Muy en su papel de hombre de la Iglesia Católica, a pesar de todo, Julián de Arión se santiguó y salió, cerrando la puerta con llave.

Casi quince minutos después, un coche oficial del Estado Vaticano llegaba al palacio Condotti y penetraba en el patio central, en el que una duquesa impaciente esperaba las letales noticias de su más allegado colaborador.

—¿Está realizado, Eminencia? ¿Está el pájaro en la jaula? Me hace tanta ilusión ese pájaro… —disimuló ella, para que nadie conociera la verdadera naturaleza del sangriento asunto que se traían entre manos.

—El pájaro está en la jaula y le gustará mucho su plumaje, aunque debo decir que son dos los que se hallan en nuestro poder en la jaula.

La duquesa de Condotti quedó sorprendida, sin saber realmente qué decir como respuesta coherente, y por ello se limitó en silencio a pedirle al cardenal que la siguiera para tomar el té.

Situados en medio del gran salón que otrora sirviera para dar elegantes bailes de etiqueta, con sendas tazas de té humeantes, servidos por un estirado mayordomo, ambos iniciaron la conversación. La Duquesa quería saber la razón por la que se había dado muerte a una segunda persona, cosa que complicaba la trama y eliminaba parte de la hábil coartada creada para Julián de Arión.

—Si descubren demasiado pronto el cadáver de Ogolo, tendremos dificultades, es posible que vayan atando cabos y den con…

—No —la cortó el español—. Tardarán, pero además podrán creer que se suicidó. El Papa lo había destituido de su cargo al mando de la curia del palacio Vaticano.

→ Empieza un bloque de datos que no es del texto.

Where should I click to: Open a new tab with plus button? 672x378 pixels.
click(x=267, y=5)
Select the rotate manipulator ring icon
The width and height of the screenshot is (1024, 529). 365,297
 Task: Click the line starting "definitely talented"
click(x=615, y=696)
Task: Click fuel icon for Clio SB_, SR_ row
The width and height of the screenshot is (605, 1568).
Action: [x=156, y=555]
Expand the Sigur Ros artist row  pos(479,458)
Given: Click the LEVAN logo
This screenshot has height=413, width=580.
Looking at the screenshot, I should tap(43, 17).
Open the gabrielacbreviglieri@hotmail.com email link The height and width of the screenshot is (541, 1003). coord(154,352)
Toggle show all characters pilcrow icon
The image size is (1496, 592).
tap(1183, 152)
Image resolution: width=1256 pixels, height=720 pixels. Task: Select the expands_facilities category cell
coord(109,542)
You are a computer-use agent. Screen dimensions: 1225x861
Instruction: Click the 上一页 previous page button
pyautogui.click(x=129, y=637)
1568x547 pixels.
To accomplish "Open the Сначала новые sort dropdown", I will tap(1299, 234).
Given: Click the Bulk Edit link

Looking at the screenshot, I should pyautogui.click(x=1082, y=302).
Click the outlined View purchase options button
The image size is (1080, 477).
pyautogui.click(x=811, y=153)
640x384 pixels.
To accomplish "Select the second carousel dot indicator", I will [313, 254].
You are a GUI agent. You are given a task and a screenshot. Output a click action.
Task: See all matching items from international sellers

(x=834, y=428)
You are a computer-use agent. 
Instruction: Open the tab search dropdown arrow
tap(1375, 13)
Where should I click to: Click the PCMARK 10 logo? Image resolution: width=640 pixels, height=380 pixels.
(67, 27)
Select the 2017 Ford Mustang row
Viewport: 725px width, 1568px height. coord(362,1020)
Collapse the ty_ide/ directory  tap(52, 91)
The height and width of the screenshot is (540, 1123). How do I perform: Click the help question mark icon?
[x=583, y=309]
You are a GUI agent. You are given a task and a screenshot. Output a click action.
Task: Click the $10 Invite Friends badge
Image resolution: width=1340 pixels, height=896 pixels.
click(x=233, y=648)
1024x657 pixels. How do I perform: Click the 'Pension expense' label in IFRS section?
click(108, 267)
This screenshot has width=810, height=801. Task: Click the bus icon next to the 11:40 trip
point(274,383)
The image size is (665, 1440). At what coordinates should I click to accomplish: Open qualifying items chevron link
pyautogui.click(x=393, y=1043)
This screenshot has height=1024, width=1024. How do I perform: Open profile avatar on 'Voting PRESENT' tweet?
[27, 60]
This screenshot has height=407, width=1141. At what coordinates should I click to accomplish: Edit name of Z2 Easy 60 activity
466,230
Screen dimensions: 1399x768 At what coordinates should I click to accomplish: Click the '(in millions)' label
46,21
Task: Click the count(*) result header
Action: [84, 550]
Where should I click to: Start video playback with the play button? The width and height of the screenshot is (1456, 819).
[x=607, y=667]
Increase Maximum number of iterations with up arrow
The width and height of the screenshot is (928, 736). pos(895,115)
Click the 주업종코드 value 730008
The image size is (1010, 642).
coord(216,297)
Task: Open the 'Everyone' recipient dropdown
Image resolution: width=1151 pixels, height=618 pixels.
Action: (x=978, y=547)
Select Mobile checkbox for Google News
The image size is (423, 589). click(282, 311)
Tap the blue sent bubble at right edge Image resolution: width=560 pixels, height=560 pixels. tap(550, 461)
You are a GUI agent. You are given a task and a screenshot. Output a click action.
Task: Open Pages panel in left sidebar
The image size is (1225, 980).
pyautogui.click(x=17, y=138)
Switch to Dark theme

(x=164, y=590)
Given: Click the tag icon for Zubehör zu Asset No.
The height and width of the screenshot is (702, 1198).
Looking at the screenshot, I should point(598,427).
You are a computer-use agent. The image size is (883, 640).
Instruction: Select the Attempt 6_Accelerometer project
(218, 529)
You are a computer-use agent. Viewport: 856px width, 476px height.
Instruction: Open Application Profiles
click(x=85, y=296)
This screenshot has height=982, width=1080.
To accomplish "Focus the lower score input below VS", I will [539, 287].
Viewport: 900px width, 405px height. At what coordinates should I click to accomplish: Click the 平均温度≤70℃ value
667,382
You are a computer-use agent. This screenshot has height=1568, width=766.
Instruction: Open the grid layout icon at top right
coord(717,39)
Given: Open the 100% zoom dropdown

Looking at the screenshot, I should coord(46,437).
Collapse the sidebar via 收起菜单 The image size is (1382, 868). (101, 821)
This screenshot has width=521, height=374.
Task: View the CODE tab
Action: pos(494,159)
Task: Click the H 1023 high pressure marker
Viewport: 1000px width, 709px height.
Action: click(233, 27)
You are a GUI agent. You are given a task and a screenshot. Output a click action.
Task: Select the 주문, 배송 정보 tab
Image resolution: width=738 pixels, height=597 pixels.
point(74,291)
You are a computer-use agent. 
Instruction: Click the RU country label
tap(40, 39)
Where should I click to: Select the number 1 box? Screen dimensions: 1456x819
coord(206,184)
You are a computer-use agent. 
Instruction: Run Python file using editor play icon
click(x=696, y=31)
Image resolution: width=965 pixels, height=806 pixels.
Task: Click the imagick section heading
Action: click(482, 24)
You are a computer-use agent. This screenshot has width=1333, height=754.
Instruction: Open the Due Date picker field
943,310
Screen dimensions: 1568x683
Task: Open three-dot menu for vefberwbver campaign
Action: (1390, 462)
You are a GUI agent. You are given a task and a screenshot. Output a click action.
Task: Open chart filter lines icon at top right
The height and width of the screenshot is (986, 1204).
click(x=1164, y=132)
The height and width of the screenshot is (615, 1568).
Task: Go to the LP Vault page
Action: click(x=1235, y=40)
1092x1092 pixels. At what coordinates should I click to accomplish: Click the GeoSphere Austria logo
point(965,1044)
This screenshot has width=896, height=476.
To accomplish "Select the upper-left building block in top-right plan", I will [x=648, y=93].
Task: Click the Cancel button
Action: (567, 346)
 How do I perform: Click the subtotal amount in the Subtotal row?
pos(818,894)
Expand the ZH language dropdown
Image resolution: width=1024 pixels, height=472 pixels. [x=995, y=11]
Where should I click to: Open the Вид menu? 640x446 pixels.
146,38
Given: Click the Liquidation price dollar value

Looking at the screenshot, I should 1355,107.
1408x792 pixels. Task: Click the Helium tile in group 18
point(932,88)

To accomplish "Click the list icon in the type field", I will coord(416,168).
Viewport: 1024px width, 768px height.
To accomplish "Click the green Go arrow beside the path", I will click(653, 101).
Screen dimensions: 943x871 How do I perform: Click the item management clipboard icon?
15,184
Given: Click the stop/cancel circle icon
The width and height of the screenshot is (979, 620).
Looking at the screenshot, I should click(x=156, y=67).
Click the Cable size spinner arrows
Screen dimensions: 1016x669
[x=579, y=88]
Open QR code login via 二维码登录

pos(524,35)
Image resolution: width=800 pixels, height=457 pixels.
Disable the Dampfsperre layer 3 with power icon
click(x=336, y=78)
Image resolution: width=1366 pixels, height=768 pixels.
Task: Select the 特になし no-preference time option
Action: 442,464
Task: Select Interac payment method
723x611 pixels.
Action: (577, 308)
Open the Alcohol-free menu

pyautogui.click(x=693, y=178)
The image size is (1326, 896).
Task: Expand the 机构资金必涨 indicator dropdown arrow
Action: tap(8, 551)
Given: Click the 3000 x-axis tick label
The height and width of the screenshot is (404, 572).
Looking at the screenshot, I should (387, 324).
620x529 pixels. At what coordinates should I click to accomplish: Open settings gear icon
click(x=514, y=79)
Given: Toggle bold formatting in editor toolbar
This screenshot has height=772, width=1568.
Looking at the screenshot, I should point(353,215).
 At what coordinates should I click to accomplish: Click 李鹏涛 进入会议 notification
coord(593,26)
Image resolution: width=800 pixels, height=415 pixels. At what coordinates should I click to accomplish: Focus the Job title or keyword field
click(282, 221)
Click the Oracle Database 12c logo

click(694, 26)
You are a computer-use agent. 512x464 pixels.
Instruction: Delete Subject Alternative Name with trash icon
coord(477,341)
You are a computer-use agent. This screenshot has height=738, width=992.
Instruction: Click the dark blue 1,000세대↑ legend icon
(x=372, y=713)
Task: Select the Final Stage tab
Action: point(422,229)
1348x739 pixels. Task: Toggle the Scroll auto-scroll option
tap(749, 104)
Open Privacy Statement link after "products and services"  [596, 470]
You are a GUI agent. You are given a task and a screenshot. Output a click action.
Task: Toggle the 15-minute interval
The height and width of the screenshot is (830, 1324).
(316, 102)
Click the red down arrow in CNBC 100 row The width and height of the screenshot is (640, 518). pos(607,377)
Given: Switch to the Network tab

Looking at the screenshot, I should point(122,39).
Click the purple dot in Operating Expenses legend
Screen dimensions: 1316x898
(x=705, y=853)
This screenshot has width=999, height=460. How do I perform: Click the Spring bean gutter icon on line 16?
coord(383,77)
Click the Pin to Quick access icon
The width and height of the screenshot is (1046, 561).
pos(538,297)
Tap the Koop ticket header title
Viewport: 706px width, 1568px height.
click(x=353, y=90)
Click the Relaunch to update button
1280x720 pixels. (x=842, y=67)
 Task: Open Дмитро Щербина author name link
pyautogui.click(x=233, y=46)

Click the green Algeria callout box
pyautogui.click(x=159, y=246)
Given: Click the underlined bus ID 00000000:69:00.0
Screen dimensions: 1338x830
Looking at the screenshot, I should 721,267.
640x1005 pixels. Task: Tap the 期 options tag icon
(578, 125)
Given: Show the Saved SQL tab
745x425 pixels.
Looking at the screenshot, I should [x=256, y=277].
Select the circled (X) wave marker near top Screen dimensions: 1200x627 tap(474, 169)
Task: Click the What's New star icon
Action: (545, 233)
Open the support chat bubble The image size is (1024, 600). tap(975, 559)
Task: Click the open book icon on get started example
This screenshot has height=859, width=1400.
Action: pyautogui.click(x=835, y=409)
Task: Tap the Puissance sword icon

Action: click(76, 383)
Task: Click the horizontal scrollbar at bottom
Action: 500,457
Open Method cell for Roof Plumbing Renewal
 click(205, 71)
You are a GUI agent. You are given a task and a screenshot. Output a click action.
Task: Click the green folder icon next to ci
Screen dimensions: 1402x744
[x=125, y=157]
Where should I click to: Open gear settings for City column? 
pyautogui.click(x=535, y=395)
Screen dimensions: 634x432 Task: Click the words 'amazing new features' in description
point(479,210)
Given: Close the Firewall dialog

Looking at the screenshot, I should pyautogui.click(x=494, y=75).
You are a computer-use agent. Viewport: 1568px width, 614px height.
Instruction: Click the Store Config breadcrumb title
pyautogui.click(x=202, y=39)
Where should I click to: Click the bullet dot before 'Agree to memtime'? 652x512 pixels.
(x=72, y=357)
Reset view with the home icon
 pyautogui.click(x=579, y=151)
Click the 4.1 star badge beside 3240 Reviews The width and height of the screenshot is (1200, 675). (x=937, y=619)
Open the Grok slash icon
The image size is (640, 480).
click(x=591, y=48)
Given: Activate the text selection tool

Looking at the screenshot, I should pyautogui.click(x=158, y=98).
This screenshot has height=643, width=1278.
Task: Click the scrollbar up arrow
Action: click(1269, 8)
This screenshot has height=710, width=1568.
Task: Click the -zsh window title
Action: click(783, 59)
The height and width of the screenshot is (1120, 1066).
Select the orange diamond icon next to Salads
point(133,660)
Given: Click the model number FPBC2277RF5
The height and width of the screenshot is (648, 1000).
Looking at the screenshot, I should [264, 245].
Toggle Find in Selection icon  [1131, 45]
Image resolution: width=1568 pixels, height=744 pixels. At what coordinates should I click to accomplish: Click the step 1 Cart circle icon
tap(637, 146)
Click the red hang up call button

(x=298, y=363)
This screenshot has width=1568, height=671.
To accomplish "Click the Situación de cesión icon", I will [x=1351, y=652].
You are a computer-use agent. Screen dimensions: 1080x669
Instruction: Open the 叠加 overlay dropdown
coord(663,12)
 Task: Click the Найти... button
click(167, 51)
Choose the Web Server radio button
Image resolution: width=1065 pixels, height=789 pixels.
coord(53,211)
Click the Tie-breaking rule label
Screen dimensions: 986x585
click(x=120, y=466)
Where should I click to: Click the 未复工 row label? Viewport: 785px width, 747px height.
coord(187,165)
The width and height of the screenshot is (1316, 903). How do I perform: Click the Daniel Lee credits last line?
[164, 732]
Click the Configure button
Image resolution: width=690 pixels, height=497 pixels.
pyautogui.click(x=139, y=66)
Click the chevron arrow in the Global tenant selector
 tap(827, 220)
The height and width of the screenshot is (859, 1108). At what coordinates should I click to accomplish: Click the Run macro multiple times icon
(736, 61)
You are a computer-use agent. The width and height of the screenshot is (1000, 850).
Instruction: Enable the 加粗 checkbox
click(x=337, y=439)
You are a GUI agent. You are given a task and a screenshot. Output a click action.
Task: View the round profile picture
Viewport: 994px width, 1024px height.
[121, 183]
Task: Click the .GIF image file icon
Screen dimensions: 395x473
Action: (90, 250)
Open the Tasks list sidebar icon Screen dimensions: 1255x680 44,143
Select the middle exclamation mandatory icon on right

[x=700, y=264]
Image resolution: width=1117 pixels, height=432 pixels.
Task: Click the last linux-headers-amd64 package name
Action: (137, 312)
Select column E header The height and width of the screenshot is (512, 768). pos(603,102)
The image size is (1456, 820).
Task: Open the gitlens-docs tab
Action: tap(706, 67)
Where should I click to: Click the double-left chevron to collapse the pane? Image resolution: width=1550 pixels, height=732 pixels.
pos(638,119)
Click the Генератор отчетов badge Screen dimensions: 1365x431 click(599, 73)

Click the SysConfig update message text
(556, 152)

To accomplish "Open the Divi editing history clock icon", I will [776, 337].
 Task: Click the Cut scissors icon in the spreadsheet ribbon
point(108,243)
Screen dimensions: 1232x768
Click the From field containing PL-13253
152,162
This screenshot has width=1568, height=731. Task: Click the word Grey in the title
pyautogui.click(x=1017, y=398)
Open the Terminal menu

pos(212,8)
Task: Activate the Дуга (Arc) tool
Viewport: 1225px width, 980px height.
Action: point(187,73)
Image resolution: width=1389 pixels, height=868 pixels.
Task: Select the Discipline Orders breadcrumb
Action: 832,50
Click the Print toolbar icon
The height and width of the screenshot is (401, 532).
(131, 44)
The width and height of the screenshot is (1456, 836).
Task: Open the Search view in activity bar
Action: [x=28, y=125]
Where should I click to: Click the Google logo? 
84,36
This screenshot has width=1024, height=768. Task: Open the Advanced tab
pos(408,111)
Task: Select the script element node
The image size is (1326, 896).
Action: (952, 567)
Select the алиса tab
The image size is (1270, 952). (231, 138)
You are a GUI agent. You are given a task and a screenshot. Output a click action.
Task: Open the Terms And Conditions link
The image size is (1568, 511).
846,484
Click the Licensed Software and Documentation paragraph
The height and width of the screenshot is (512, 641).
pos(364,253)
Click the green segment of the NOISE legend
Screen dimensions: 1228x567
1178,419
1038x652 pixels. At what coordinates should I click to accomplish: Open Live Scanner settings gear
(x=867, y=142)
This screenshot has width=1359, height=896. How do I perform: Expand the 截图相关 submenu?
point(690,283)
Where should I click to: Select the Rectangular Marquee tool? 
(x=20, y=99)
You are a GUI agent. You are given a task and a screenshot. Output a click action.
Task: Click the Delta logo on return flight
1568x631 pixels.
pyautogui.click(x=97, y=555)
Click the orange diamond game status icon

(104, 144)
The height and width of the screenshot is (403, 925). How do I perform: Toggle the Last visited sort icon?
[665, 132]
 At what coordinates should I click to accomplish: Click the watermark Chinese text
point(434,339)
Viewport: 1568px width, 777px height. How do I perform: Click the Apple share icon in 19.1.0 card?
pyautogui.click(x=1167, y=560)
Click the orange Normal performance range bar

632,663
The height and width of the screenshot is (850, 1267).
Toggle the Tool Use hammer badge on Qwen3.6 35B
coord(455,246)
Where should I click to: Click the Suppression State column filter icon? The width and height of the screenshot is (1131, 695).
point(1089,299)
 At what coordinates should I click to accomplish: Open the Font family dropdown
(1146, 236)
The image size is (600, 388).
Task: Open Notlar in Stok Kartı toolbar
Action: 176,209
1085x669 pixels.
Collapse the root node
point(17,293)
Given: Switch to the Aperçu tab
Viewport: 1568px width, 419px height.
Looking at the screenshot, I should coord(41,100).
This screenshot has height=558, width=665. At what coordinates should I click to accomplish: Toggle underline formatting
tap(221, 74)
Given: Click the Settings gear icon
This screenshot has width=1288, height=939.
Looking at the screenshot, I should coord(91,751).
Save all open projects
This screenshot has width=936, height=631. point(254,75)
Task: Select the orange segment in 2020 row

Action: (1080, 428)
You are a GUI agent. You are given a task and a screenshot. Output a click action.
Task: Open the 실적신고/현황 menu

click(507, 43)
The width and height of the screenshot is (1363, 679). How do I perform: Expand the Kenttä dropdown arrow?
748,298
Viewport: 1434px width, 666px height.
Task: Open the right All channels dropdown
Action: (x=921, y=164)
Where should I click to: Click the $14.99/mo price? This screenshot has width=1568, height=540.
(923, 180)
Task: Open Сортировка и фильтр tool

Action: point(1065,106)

—Sí… eso es posible… sí —convino la anfitriona—. Mandaré que se corra el rumor de que el malestar producido por la destitución de Ogolo estaba causándole problemas de salud. Mis agentes harán el trabajo; son eficientes y sabrán cómo llevarlo a cabo sin despertar sospechas… —Se aclaró la voz dos veces, y continuó con su habitual tono glacial—: Hemos de reunimos en capítulo extraordinario para trazar las directrices que regirán el papado desde este momento, y cómo estará ligado a la Orden y por medio de qué canales.

—La elección del nuevo Papa debe ser controlada por los nuestros —sugirió monseñor Arión.

—Tranquilo… Sabes que tengo a tres de nuestros hermanos dentro de la curia romana, y votarán a quien se les diga. Tú serás el cuarto, y por ello pienso que con eso y con los que en verdad creen en vosotros, tendremos el ansiado capelo papal.

—Veo que no se te escapa nada… Me quedo más tranquilo tras saber cómo se hará. Iré preparando el discurso que pronunciaré en el balcón del palacio Vaticano cuando sea elegido. —Sonrió con gesto sarcástico el cardenal de Sevilla.